Alors que les États-Unis ont évité de s’immiscer dans les manifestations qui ont débuté à la fin de l’année dernière, la possibilité de réformer le climat politique au Soudan offre une opportunité immense qui serait avantageuse pour les intérêts américains au Yémen. Le Congrès a déjà retiré le soutien politique américain à la coalition et un effort bipartite à l’Assemblée législative est actuellement en cours pour mettre fin au financement américain destiné à aider l’Arabie saoudite. Cependant, le président Donald Trump a opposé son veto à une telle initiative.
Si les États-Unis s’engagent au Soudan en aidant à négocier l’élection d’un dirigeant civil et en revitalisant l’économie du pays, ils pourraient alors faire cesser ce flux de soldats soudanais au Yémen. Cela affaiblirait indirectement la position de l’Arabie saoudite dans le conflit yéménite tout en préservant les relations diplomatiques du Soudan avec le royaume.

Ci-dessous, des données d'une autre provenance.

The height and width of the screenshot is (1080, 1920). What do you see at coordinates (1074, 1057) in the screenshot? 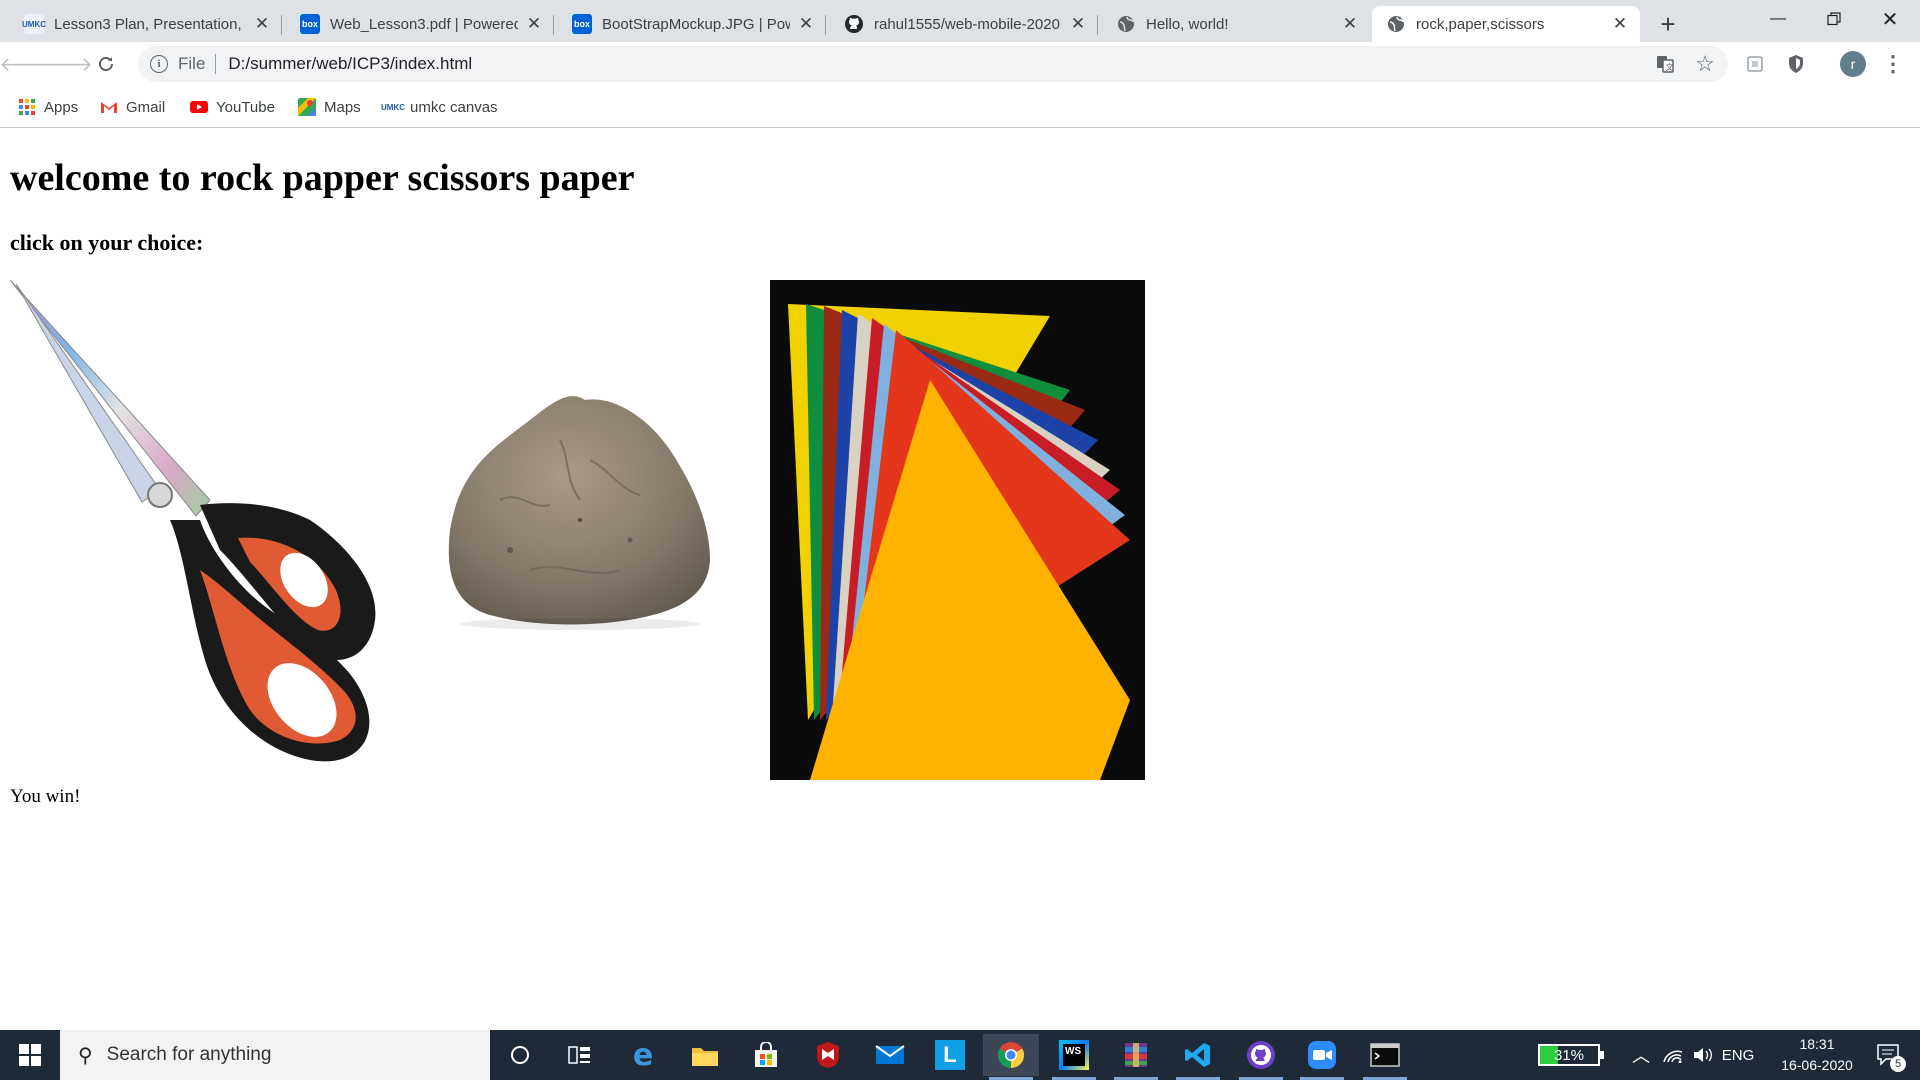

Néanmoins, ces actions nécessiteraient que les États-Unis s’engagent dans la diplomatie avec un pays qui, selon eux, était en 1993 un “État promoteur du terrorisme“. Compte tenu de cette désignation, les États-Unis ont davantage envie de travailler pour assurer une transition pacifique du pouvoir, étant donné que l’absence d’un gouvernement central fort au Soudan offrirait aux réseaux terroristes tels qu’Al-Qaïda et ISIS plus de possibilités de s’enraciner au Soudan.
En nouant des contacts avec le nouveau gouvernement soudanais, les États-Unis seraient non seulement en mesure de recruter un nouveau partenaire régional, mais ils empêcheraient également un nouveau cycle de conflit dans le pays – un conflit susceptible de s’étendre à l’ensemble de la région. , ce qui nécessiterait alors une intervention militaire plus étendue des États-Unis.